Researchers are often accused of working on irrelevant problems from an industrial perspective. While this is sometimes true I have the feeling that in many other cases it’s more of a communication problem: researchers don’t take the time to reach out and explain to professional communities how their work could help them.

Because of this I decided to make a small experiment. I submitted a talk proposal to WordCamp Europe 2015 (the largest conference of the WordPress community on this side of the Atlantic ocean) with the title: “Looking at WordPress through the eyes of a Software Researcher” and (very generic) selling pitch:

What does a researcher have to say about the WordPress source code and the community behind it? Join us on this talk on unusual “WordPress analytics” and see what we can learn, and improve!, from the way WordPress (and the plugin and theme ecosystem around it) is developed nowadays.

The idea is take this opportunity to show the WordPreses community that we (researchers) can help them a lot by using WordPress as a case study for our research. Let´s show the world that our salaries are worth paying and that with our effort we can improve popular software projects like WordPress (why focusing on WordPress? well, first of all remember that WordPress powers around 23% of the entire web, so it’s not a small community! and secondly I´m also a member of that community via Nelio so this will help me to interpret the results)
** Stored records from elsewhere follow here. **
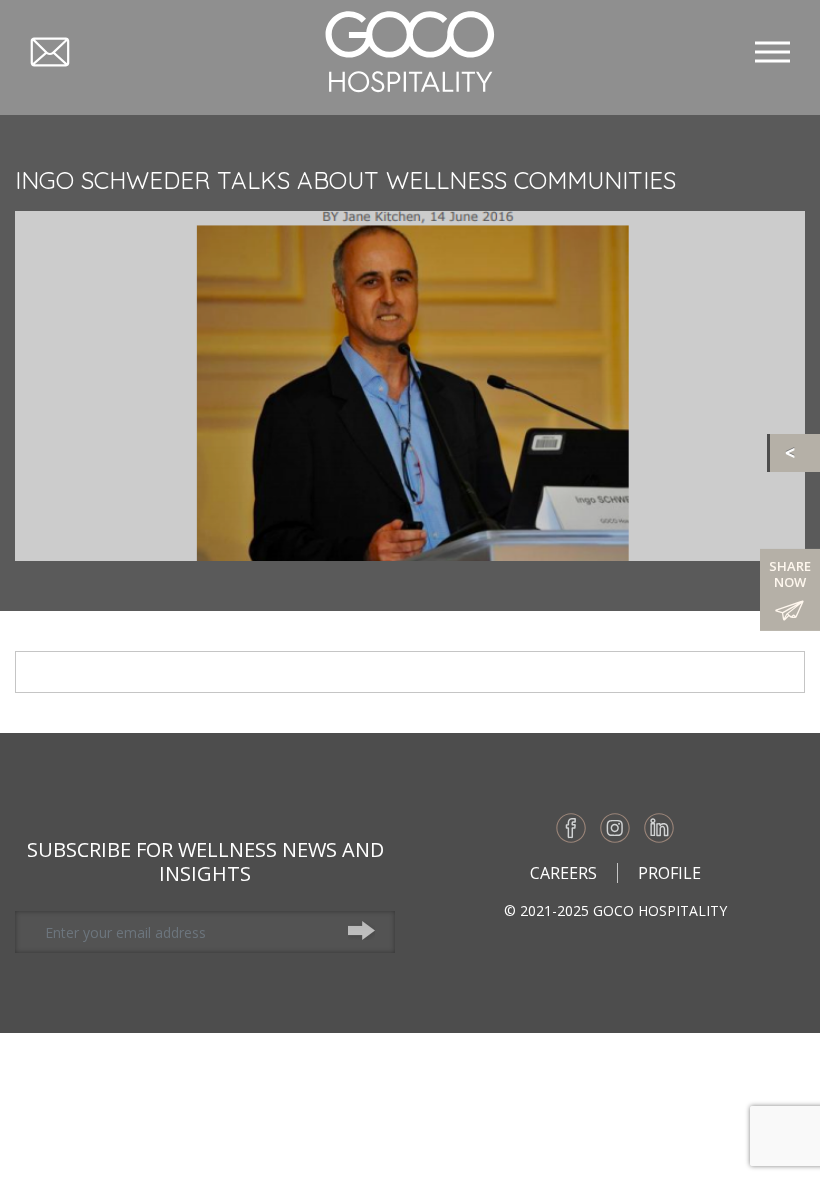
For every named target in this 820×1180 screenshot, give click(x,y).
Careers (563, 873)
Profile (669, 873)
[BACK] (795, 453)
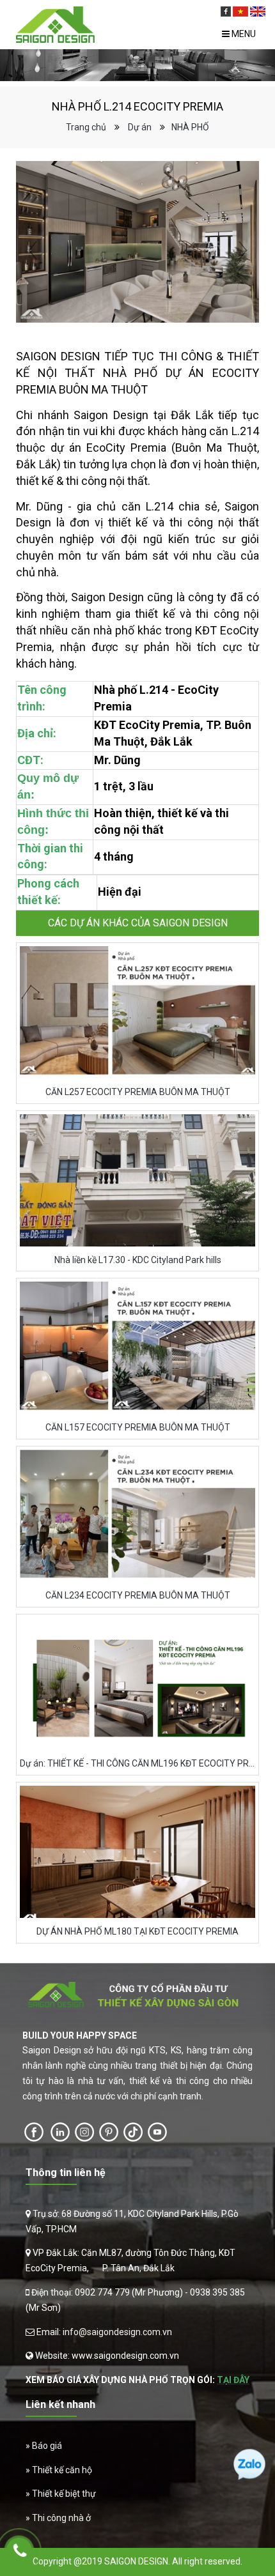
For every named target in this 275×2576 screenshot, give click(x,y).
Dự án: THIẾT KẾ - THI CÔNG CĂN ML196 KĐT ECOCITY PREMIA (137, 1763)
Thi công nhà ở (61, 2518)
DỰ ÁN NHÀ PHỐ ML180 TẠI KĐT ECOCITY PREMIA (137, 1931)
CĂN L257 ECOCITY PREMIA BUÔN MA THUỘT (137, 1092)
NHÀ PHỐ (190, 127)
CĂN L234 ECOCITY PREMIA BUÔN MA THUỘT (137, 1595)
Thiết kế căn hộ (62, 2470)
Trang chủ (86, 127)
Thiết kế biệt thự (64, 2493)
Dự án (140, 127)
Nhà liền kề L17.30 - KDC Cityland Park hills (137, 1260)
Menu (243, 34)
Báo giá (47, 2446)
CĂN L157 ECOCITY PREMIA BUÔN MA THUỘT (137, 1427)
The talk has been accepted so it’s now time to collect a list of research techniques/prototype tools that could be used to improve (or give some interesting insights about) WordPress. Any aspect of it, from PHP / JavaScript static analysis tools to identify code refactorings, to algorithms able to detect security holes, to analyze the profile of the contributors and contributions to the project, to study the WordPress ecosystem (i.e. not only the WordPress code itself but the myriad of WordPress plugins and themes),…

Anything you have that could be applied to PHP, JavaScript, databases, Trac, SVN, Git (the official WordPress repo is on SVN but they have a Git mirror),… could be useful to analyze these different facets of the WordPress project.